▶ WORK REQUEST: Two lines mark the range in the entries below: the one holding "How do I perform: Click the Atualizar" and the one holding "Collapse the Your Info panel". Set down those two and all lines between them, exactly.

(Saved data entries)
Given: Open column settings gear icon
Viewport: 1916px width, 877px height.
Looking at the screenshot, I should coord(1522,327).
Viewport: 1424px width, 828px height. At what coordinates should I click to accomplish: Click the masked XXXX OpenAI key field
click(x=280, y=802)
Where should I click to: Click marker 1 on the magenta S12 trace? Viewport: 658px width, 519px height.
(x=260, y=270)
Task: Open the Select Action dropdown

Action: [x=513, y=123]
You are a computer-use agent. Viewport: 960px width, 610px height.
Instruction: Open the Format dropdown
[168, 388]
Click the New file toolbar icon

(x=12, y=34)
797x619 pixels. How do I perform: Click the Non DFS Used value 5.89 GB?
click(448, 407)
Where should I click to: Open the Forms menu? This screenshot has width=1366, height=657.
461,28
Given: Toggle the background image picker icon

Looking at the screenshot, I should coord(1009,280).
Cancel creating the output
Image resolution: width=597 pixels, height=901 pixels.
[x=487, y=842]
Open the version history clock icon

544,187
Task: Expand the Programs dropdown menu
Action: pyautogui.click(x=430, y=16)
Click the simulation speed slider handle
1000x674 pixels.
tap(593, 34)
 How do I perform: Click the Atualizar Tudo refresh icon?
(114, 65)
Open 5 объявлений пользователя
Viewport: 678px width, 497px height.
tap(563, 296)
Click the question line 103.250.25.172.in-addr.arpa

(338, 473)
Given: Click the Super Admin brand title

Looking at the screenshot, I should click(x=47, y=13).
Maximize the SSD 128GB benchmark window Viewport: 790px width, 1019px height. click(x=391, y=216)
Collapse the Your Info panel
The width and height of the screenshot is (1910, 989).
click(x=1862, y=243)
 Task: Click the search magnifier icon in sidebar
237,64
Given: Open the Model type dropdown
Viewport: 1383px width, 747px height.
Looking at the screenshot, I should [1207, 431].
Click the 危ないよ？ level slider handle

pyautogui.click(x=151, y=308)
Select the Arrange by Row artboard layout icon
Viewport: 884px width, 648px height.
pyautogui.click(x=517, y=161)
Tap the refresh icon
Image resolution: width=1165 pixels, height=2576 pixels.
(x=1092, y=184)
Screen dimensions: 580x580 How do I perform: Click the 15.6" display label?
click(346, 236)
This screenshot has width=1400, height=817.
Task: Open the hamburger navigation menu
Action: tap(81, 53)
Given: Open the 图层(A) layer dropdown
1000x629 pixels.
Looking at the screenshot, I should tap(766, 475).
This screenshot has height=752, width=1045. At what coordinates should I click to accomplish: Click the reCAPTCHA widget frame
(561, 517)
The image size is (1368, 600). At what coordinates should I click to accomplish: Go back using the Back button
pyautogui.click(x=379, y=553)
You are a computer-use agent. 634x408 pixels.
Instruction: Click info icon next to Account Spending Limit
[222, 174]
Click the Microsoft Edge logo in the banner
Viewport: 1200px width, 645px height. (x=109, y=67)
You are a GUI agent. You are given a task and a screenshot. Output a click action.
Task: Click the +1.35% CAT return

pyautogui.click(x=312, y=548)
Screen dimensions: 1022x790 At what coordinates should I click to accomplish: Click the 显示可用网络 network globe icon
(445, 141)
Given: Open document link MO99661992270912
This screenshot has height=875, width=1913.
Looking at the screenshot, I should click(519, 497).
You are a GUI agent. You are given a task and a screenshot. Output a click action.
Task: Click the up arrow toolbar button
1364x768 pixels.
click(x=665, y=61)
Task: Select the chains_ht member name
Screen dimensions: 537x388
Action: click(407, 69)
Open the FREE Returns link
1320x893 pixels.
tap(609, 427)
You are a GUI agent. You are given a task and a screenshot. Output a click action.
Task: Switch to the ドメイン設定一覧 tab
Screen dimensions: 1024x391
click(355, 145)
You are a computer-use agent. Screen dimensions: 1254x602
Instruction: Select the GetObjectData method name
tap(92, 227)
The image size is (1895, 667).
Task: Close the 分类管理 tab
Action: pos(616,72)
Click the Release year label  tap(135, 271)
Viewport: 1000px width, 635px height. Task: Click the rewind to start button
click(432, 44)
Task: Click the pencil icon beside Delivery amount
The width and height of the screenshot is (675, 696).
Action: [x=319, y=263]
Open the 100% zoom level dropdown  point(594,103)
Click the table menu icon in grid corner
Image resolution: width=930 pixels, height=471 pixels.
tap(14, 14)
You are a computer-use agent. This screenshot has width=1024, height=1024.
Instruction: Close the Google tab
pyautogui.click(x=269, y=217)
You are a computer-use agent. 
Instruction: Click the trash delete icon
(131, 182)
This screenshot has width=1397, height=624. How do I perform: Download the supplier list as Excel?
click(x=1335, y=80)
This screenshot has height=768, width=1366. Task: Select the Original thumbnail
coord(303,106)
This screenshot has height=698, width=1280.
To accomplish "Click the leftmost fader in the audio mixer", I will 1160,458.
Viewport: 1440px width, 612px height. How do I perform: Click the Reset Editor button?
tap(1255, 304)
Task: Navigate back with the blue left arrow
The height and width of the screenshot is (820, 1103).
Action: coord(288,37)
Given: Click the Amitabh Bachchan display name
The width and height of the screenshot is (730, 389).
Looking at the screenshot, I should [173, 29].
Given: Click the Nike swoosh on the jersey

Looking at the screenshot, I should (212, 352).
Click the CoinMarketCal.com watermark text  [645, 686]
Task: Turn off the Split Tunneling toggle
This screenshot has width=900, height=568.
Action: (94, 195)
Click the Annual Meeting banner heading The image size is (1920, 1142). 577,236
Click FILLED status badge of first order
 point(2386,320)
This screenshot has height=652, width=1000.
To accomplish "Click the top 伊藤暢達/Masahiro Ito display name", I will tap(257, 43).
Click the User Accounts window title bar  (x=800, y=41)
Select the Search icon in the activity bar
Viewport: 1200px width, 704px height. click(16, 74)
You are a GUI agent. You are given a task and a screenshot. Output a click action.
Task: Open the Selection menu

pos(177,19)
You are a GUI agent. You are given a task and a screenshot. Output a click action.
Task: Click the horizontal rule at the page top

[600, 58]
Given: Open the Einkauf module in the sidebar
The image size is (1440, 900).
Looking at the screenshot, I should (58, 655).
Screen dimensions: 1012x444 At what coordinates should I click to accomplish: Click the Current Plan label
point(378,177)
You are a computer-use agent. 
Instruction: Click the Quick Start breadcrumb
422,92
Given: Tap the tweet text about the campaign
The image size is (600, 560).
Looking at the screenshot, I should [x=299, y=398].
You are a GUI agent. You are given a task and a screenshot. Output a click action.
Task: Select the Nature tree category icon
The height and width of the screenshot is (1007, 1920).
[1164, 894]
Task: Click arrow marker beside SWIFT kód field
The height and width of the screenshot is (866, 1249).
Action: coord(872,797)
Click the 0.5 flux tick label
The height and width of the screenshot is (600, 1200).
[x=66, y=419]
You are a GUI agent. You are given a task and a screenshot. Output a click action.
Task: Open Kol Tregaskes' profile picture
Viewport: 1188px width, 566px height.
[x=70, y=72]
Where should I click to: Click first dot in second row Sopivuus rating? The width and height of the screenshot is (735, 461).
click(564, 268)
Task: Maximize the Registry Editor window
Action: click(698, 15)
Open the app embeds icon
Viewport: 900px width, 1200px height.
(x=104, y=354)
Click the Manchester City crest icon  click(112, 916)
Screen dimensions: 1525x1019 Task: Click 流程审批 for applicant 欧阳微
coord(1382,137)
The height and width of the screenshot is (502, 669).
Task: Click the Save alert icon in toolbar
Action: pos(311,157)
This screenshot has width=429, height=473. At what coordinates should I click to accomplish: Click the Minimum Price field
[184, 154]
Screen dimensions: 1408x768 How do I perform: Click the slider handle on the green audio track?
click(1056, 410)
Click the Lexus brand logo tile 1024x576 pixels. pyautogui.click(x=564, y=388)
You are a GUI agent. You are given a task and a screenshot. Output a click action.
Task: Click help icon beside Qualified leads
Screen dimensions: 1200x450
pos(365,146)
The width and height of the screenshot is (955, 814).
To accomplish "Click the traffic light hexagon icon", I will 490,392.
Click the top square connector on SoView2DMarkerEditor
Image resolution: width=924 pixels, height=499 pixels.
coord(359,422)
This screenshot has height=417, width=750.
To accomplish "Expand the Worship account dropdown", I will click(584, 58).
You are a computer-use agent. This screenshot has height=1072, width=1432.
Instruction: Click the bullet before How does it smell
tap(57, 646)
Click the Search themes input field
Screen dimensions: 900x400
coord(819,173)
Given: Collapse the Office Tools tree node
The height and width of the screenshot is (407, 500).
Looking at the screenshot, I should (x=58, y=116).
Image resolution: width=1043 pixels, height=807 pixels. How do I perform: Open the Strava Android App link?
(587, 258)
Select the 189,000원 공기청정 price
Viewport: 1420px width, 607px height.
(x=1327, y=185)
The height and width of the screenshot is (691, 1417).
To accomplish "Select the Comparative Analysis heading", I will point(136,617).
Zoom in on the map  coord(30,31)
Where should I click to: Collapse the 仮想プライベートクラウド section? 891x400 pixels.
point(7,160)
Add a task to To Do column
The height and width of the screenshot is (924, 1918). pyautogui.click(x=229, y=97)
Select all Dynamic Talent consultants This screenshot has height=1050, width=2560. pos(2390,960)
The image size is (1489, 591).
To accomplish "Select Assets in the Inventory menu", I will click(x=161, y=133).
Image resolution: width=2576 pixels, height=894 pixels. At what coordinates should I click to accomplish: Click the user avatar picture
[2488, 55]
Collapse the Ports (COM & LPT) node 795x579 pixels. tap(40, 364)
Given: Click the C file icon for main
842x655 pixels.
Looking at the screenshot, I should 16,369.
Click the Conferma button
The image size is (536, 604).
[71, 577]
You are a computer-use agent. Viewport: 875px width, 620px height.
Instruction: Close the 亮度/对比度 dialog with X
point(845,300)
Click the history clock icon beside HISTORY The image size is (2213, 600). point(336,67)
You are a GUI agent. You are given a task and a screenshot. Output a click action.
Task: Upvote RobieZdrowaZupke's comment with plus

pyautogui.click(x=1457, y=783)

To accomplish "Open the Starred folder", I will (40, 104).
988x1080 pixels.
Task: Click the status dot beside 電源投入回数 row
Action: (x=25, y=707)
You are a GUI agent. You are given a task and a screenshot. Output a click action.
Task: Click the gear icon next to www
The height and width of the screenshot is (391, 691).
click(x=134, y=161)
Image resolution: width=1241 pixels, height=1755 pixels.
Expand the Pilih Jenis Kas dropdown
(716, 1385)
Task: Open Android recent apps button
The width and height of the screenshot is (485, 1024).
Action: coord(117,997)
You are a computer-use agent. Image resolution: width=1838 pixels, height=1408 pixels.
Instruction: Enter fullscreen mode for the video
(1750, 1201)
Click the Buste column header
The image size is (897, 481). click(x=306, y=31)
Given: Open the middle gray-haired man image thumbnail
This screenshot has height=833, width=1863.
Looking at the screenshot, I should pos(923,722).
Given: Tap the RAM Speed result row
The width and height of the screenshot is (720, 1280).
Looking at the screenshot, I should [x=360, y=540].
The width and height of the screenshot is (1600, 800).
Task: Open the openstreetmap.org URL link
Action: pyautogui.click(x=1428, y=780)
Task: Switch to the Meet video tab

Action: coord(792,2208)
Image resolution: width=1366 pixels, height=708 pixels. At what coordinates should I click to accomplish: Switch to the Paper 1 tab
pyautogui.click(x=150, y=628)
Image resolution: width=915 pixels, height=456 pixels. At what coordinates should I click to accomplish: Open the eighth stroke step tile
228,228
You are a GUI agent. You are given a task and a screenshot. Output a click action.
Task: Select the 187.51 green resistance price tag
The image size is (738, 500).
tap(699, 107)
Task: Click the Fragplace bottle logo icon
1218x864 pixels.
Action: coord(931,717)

▶ TASK RESULT:
 How do I perform: Click the Atualizar Tudo refresh icon?
(114, 65)
Open 5 объявлений пользователя
Viewport: 678px width, 497px height.
tap(563, 296)
Click the question line 103.250.25.172.in-addr.arpa

(338, 473)
Given: Click the Super Admin brand title

Looking at the screenshot, I should click(x=47, y=13).
Maximize the SSD 128GB benchmark window Viewport: 790px width, 1019px height. click(x=391, y=216)
Collapse the Your Info panel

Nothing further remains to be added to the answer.